- WORK INSTRUCTIONS
Reproduce the records below exactly, with nothing altered.

- STORED DATA
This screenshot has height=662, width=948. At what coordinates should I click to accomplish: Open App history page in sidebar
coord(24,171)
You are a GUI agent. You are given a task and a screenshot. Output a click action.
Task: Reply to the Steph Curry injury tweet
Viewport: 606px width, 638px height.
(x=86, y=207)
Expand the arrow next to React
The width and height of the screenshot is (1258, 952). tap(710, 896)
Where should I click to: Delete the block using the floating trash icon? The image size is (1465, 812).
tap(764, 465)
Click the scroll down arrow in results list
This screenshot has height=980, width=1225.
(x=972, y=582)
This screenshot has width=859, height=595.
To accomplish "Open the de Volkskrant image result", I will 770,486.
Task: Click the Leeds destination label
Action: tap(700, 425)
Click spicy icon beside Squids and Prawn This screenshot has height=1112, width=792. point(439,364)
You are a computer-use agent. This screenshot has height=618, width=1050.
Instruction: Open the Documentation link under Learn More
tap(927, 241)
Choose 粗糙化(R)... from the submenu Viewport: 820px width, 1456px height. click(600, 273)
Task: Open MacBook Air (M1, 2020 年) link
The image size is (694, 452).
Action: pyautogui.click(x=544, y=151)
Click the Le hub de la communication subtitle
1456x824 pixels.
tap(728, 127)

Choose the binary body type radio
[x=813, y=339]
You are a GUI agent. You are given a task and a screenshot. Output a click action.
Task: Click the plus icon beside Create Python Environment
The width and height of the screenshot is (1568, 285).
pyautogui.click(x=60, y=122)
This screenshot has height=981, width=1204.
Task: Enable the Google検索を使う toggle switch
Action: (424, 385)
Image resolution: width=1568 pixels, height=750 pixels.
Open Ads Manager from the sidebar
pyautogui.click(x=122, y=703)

- WRITTEN SOLUTION
This screenshot has height=662, width=948. At what coordinates should I click to accomplish: Open App history page in sidebar
coord(24,171)
You are a GUI agent. You are given a task and a screenshot. Output a click action.
Task: Reply to the Steph Curry injury tweet
Viewport: 606px width, 638px height.
(x=86, y=207)
Expand the arrow next to React
The width and height of the screenshot is (1258, 952). tap(710, 896)
Where should I click to: Delete the block using the floating trash icon? The image size is (1465, 812).
tap(764, 465)
Click the scroll down arrow in results list
This screenshot has height=980, width=1225.
(x=972, y=582)
This screenshot has width=859, height=595.
To accomplish "Open the de Volkskrant image result", I will 770,486.
Task: Click the Leeds destination label
Action: tap(700, 425)
Click spicy icon beside Squids and Prawn This screenshot has height=1112, width=792. point(439,364)
You are a computer-use agent. This screenshot has height=618, width=1050.
Instruction: Open the Documentation link under Learn More
tap(927, 241)
Choose 粗糙化(R)... from the submenu Viewport: 820px width, 1456px height. click(600, 273)
Task: Open MacBook Air (M1, 2020 年) link
The image size is (694, 452).
Action: pyautogui.click(x=544, y=151)
Click the Le hub de la communication subtitle
1456x824 pixels.
tap(728, 127)

Choose the binary body type radio
[x=813, y=339]
You are a GUI agent. You are given a task and a screenshot. Output a click action.
Task: Click the plus icon beside Create Python Environment
The width and height of the screenshot is (1568, 285).
pyautogui.click(x=60, y=122)
This screenshot has height=981, width=1204.
Task: Enable the Google検索を使う toggle switch
Action: (424, 385)
Image resolution: width=1568 pixels, height=750 pixels.
Open Ads Manager from the sidebar
pyautogui.click(x=122, y=703)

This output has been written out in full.